那段日子,外界与外界的羁绊被那一堆堆土丘、一根根竹杆阻塞了,说怕也不是完全,我们缺乏的不是那超前防疫的自觉意识,而是那份感同身受的紧张跟紧迫。
我开始庆幸自己还是个农村人,不谈别的,就在这经济运转缓慢的时刻,能吃到自家菜园子里种出来的瓜果蔬菜,你知道是多么幸福的一件事情嘛?
人是要吃饭的,选择也总会在不得不的时候,就比方当下。
隔壁村的家禽养殖基地火了,低价贱卖,至少在我生活着的这短短三十余载都没能亲眼目睹过,以前不可能,以后也不会。
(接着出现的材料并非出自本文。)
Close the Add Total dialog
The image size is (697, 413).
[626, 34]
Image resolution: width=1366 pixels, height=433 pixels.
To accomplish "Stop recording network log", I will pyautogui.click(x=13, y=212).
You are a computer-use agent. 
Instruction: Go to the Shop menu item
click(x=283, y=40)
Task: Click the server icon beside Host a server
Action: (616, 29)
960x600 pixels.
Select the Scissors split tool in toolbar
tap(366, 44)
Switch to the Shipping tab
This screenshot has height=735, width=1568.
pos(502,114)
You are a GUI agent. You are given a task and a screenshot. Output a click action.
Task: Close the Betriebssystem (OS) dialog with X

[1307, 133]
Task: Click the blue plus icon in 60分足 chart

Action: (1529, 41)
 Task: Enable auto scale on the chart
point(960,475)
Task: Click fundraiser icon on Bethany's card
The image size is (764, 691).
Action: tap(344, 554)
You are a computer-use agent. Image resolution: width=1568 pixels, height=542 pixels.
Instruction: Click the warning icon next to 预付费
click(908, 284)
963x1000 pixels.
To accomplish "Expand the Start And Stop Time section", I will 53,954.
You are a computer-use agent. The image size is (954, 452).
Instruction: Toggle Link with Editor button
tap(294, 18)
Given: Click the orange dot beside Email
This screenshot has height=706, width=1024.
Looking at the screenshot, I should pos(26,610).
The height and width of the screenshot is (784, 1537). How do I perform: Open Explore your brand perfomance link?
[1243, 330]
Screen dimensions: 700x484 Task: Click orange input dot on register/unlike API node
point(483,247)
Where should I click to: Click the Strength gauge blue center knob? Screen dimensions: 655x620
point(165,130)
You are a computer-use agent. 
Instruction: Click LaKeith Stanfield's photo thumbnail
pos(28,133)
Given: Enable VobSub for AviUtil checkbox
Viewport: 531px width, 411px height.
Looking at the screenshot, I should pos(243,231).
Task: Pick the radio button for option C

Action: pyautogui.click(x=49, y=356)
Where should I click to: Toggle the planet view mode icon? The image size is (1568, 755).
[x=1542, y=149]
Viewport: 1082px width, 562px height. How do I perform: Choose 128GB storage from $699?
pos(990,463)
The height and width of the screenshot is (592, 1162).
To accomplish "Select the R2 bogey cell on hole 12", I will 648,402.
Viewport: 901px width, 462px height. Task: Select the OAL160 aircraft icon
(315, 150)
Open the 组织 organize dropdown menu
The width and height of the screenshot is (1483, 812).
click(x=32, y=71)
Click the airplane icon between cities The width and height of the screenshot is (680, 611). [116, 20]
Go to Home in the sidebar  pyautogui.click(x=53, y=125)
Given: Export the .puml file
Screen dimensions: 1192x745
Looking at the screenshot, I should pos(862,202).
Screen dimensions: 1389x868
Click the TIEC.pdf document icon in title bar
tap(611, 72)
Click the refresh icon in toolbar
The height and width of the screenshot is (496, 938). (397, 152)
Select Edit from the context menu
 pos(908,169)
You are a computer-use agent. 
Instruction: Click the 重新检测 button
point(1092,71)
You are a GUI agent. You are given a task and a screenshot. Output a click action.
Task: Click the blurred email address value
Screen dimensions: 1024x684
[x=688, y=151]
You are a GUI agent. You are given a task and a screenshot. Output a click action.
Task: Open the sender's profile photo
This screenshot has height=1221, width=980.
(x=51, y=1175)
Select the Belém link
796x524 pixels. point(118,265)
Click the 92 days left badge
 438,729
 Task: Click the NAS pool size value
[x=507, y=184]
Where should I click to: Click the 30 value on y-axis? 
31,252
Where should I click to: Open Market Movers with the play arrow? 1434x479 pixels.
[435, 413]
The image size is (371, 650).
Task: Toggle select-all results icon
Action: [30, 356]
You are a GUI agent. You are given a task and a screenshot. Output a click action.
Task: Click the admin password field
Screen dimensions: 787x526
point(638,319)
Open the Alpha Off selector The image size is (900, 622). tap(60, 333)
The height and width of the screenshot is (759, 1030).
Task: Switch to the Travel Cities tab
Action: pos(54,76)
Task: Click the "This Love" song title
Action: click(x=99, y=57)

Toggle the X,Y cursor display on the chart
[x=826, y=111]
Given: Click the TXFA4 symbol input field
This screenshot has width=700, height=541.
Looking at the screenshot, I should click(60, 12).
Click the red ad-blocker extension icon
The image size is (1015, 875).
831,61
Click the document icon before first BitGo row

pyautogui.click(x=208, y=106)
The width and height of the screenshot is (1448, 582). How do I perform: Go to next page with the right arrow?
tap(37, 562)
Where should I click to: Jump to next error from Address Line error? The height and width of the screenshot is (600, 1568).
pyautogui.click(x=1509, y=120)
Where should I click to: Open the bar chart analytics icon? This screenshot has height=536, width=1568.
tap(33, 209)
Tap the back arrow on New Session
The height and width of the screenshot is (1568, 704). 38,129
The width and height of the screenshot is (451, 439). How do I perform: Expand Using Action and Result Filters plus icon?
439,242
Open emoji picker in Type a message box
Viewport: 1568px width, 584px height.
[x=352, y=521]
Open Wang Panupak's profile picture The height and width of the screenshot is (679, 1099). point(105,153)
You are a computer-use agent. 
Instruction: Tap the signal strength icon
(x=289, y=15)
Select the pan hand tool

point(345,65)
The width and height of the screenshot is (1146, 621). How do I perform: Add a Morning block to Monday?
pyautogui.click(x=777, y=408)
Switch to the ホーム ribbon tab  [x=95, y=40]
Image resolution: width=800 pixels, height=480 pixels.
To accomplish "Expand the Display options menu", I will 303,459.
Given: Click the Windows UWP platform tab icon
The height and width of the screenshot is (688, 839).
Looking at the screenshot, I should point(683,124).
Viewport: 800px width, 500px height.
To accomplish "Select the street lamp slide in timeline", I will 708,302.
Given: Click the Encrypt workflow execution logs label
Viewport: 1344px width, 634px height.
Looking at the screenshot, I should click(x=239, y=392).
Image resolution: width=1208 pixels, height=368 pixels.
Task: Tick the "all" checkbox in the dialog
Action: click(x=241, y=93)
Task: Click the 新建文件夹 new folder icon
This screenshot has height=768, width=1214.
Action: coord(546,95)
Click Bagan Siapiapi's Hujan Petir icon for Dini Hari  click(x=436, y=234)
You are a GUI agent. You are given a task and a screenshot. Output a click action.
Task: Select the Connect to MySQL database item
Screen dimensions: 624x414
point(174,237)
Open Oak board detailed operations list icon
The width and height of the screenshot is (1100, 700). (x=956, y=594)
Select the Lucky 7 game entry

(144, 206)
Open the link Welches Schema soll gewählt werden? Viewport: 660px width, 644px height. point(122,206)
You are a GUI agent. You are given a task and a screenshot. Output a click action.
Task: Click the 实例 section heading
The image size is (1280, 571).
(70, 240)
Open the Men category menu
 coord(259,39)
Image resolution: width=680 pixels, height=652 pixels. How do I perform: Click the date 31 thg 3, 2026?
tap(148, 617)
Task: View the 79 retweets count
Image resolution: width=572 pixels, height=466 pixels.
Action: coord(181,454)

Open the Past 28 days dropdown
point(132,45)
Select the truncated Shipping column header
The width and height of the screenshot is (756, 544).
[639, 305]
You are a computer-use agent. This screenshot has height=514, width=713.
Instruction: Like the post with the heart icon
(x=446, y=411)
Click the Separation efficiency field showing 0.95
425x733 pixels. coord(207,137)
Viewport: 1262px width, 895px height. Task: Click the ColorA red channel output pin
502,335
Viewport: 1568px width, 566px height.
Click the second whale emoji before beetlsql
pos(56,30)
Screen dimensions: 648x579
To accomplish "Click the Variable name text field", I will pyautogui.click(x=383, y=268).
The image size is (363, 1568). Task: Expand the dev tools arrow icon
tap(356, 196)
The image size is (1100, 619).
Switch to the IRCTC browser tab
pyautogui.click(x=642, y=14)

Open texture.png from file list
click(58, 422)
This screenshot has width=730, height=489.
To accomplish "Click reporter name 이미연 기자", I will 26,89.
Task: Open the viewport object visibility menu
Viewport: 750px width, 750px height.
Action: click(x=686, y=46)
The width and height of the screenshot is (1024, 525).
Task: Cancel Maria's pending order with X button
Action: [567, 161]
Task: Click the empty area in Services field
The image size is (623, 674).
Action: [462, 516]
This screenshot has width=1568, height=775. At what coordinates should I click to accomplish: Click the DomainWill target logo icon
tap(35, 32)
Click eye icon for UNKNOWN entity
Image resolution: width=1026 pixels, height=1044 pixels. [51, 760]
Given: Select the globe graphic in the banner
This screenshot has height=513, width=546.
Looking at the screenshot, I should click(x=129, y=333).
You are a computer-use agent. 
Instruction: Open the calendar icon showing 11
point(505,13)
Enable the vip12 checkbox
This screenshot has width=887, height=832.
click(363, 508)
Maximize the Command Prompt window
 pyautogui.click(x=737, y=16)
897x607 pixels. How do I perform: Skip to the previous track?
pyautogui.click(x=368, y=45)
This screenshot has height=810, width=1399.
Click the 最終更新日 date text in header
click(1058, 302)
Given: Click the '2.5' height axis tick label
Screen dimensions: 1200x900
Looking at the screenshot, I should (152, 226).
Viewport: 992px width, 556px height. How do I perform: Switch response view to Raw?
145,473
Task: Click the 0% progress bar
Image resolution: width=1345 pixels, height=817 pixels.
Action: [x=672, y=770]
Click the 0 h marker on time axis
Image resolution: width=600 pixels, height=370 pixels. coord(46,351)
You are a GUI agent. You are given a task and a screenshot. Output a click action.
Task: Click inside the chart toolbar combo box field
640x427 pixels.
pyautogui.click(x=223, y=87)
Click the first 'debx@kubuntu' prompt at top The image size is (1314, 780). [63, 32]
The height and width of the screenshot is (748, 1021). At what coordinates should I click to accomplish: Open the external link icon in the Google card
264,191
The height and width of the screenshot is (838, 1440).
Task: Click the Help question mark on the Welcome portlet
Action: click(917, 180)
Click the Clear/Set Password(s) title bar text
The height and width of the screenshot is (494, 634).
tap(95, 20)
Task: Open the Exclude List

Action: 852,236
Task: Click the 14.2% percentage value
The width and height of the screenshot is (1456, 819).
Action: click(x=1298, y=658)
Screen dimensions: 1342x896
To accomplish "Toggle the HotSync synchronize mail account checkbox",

十块钱一只鸡,第一次见着卖鸡的数头卖而不是按斤;大鹅十块钱一斤,都给你处理的妥妥当当,不带一根毛的。
天上掉下来的便宜,可这真就是一块完美无缺的馅饼嘛?我想它不是,对作为消费者的我们来讲,说这是块包着鲜肉的馅饼一点都不为过,可对于那些养殖的人呢,这样亲民的价格让他们血本无归,可他们又能怎么办呢?他们跟我们一样都是人,都要吃口饭,自己都快生存不下去了,还拿什么去供养圈里的这些牲口,反正都是亏,能做的只有让这损失最小化。
村与村间的联系被一堆堆土丘隔阂,算不上重兵把守,但总有三三两两个村里人在关卡处巡视。在这样的非常时期,除非你是开坦克的,多于两个轮子的你跑一个试试,造反了不是。可路是死的,人是活的,按捺不住的总是在躁动着,就比方我们家。避开大小路上的狗子们,田间僻壤上,一道道胎痕一遍遍挤压冲刷着,软乎乎的沃土在我们的反复折腾下变得板实,跌跌撞撞,兜兜转转的路途也在不知不觉中变得坦顺。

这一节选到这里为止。